Last week while I was checking the progress of my strawberries I came upon the item you see in the photo attached to this post: a foamy white mass on a stem of my monstrous oregano. I knew better than to think a passerby had spit into my community garden plot. This mass was familiar to me, although I hadn’t seen a specimen in quite some time.
This is evidence of the presence of something called the spittlebug, or spittle bug, and apparently also called a froghopper, in the family Cercopoidea. When the nymph stage of this insect emerges it excretes a liquid, which it then pumps up with air, creating bubbles. Call it the barista of the insect world. The nymph covers itself with this foam, which can last for week.
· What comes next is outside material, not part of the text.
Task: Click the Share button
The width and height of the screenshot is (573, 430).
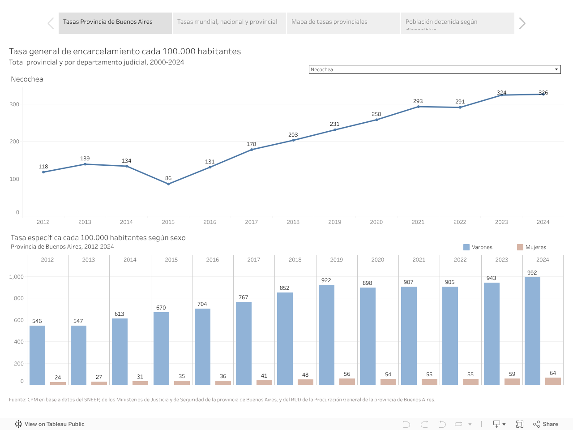Action: (x=545, y=424)
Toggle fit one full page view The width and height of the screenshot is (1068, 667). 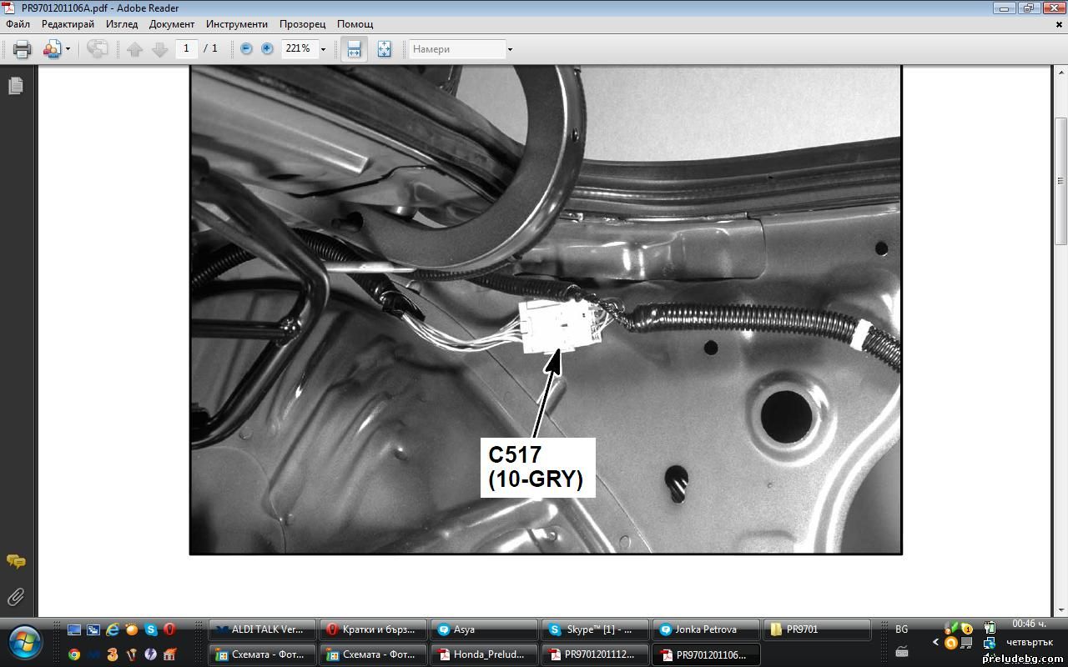click(384, 49)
Is the foam some sort of camouflage? While it is a good place in which to hide from predators, the foam helps prevent this moist and fleshy creature from drying out. It also helps to regulate the environment directly enclosing the nymph.
What’s the nymph doing under there? Is it chomping away at your kale? Yes. Well, no. Sort of. It feeds on plant juices but doesn’t chomp. Their feeding results in minor and unnoticeable damage. Unless you have an outrage outbreak of these guys, which is unlikely. I chose to leave mine exactly where it was to see what happens to it in a few weeks. If I wanted to get rid of this guy I could use a hose to spray him off.
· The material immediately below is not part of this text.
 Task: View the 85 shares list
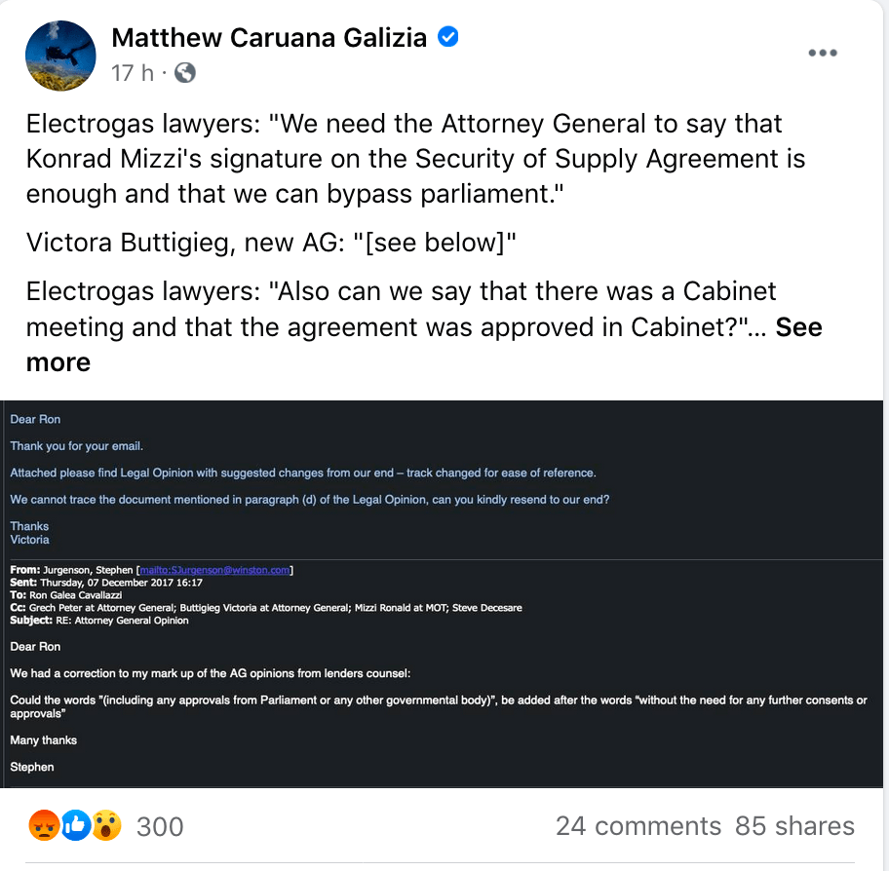click(x=794, y=825)
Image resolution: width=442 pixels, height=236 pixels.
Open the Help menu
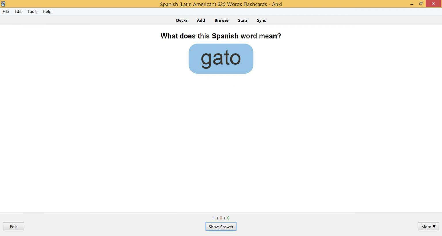tap(47, 11)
The reason I know spittlebugs exist is from my time working as an extension agent back in college. I was an Integrated Pest Management scout, going into fields to count (more like estimate) insect and disease populations. Spittlebugs could be found in the U-Pick strawberry fields. You can imagine that if a U-Pick customer walked into a field and saw spittle on the plants they were about to harvest from, that it might cause a loss of business (“Eeew, gross! Someone’s been spitting in here! Let’s leave, Harry.”).
But for the home gardener, you’ll be just fine. And now you know better than to say, “Eeew, gross!”